Pointing data for screenshots:
⟨
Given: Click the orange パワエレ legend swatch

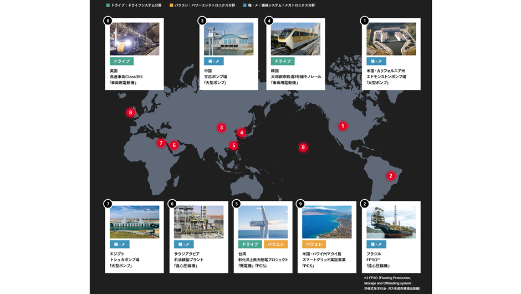Looking at the screenshot, I should click(171, 5).
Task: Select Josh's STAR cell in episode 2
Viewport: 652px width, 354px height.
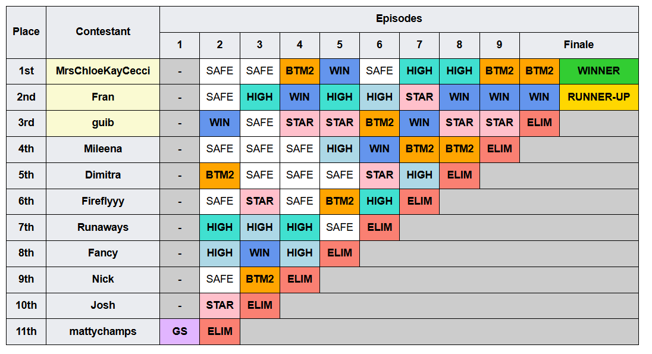Action: (x=220, y=306)
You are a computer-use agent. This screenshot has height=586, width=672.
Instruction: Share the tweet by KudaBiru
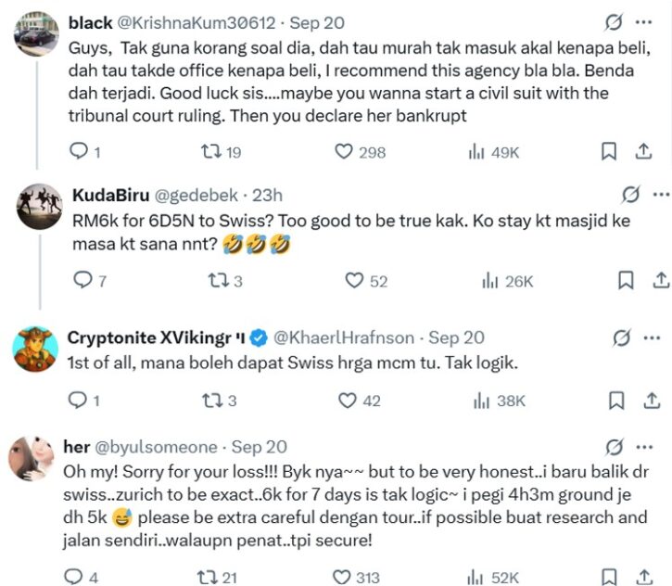click(x=661, y=280)
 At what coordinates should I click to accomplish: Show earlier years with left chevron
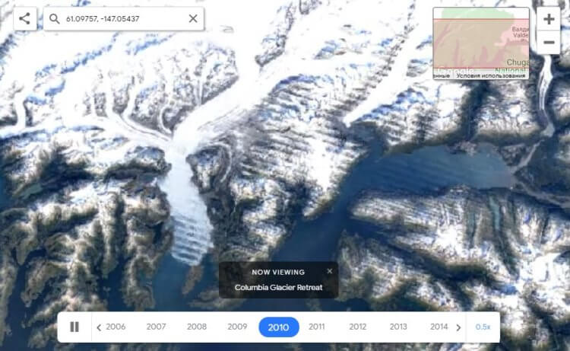point(99,327)
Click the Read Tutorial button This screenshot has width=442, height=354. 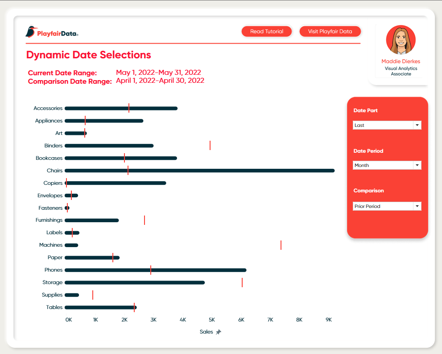point(266,31)
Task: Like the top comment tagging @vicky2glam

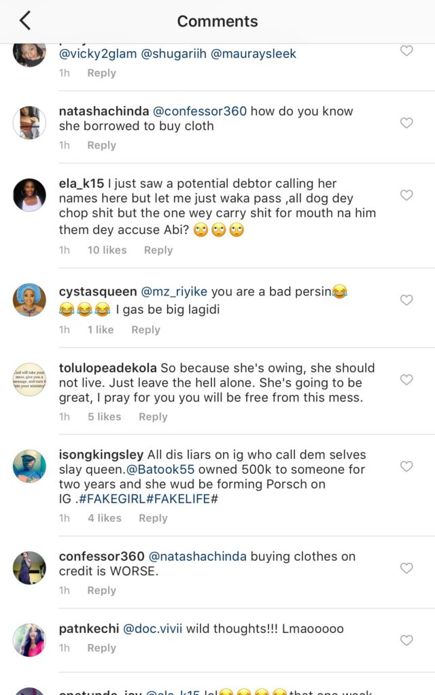Action: pos(406,51)
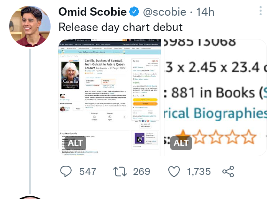Image resolution: width=276 pixels, height=199 pixels.
Task: Click the 547 replies count
Action: pyautogui.click(x=88, y=171)
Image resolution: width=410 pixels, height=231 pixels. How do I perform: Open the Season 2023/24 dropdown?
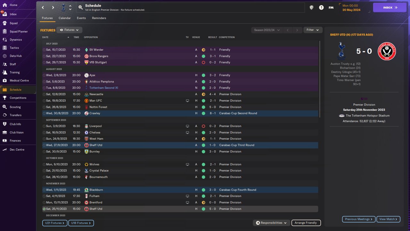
⟩
*TASK DESCRIPTION*. Please return the data exactly, starting at the very beginning and stopping after the line that contains "Action: (x=220, y=306)". Leave the pictures out.

*WORKED ANSWER*.
Given: Click the orange パワエレ legend swatch

Looking at the screenshot, I should click(171, 5).
Task: Select Josh's STAR cell in episode 2
Viewport: 652px width, 354px height.
Action: (x=220, y=306)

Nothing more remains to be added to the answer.